● Tasks for this exercise:
1. Reproduce word for word the part of the savings tax text starting at "You may be especially" and ending at "power over time.".
2. Extend the article on paying tax on cash savings interest past its final sentence.

● Excerpt:
-----

You may be especially inclined to put your wealth in a cash savings account right now as interest rates are rising, meaning you could see more growth than you have in recent years.

However, cash savings are not always as safe as they appear. If interest rates aren’t keeping pace with inflation, for example, your savings may lose their spending power over time.

It’s also important to consider that you may have to pay tax on the interest you generate, something that many people overlook. Unfortunately, the likelihood of a tax bill is growing.

Read on to learn why you may be more likely to pay tax on your cash savings interest in the future, and how you can potentially reduce the amount that you pay.

You may pay tax on interest that exceeds your Personal Savings Allowance

When you put your wealth in a savings account and start generating interest, it’s important to pay attention to your Personal Savings Allowance (PSA) – the amount of interest you can generate without paying tax on it.

Your PSA depends on your Income Tax band. In the 2023/2024 tax year, the PSA is:

• £1,000 for basic-rate taxpayers

• £500 for higher-rate taxpayers

• £0 for additional-rate taxpayers.

You’ll pay your marginal rate of Income Tax on any interest that exceeds this threshold. So, if you’re a higher- or additional-rate taxpayer, you may be more likely to exceed your PSA and pay 40% or 45% tax on your interest.

High inflation may already be affecting the purchasing power of your cash savings, so you probably don’t want to lose a portion of your interest to tax, too.

-----

● Stored data:

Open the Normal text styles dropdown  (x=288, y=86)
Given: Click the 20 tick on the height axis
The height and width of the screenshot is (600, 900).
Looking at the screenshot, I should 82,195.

-----

● Answers for the tasks:
1.
You may be especially inclined to put your wealth in a cash savings account right now as interest rates are rising, meaning you could see more growth than you have in recent years.

However, cash savings are not always as safe as they appear. If interest rates aren’t keeping pace with inflation, for example, your savings may lose their spending power over time.

2.
2.7 million people are expected to pay interest on their cash savings this year

As interest rates rise, you may become more likely to face tax on your interest.

According to FTAdviser [1], 2.7 million people are expected to pay tax on their cash savings interest this year, an increase of 1 million on the previous year.

This is partly because the PSA has not increased since its introduction in 2016, while the interest on cash savings accounts is rising rapidly.

For example, the best easy access savings account interest rate reported by Moneyfacts [2] on 1 September 2023 was 4.93%.

In comparison, Moneyfacts [3] also report that the average easy access savings account paid 0.2% interest in January 2022.

Interest rates are rising because the Bank of England [4] (BoE) increased its base rate again to 5.25% in August 2023 to combat rising inflation, and cash savings interest rates increased alongside it. While inflation remains above the government’s 2% target, interest rates could continue rising this year, too.

While this may see you receive more interest on your cash savings, it also means that you’re more likely to exceed the PSA.

For example, in January 2022 if you were a higher-rate taxpayer contributing to a savings account with the average interest rate of 0.2%, you would have been able to save £250,000 before paying any tax on the interest.

Yet now, you can only save £10,141 in the best easy access savings account on 1 September with a rate of 4.93% before you start paying tax on the interest.

As a result, you may face a tax bill, even if you only have a fairly small amount of your money in your cash savings account.

Fortunately, there are several ways that you can potentially reduce the tax you’ll face.

3 effective ways to reduce the tax on your cash savings interest

1. Use your full ISA allowance

Any interest that you generate from savings in a Cash ISA does not count towards your PSA and is free from Income Tax. So, it may be sensible to pay into a Cash ISA instead of a standard savings account.

You can contribute up to £20,000 across all your ISAs in the 2023/2024 tax year. Using as much of this allowance as possible may help you reduce your tax bill.

2. Consider increasing your pension contributions

While it may be useful to keep some cash savings as an emergency fund, holding more of your wealth in your pension could help you avoid paying tax on your savings interest.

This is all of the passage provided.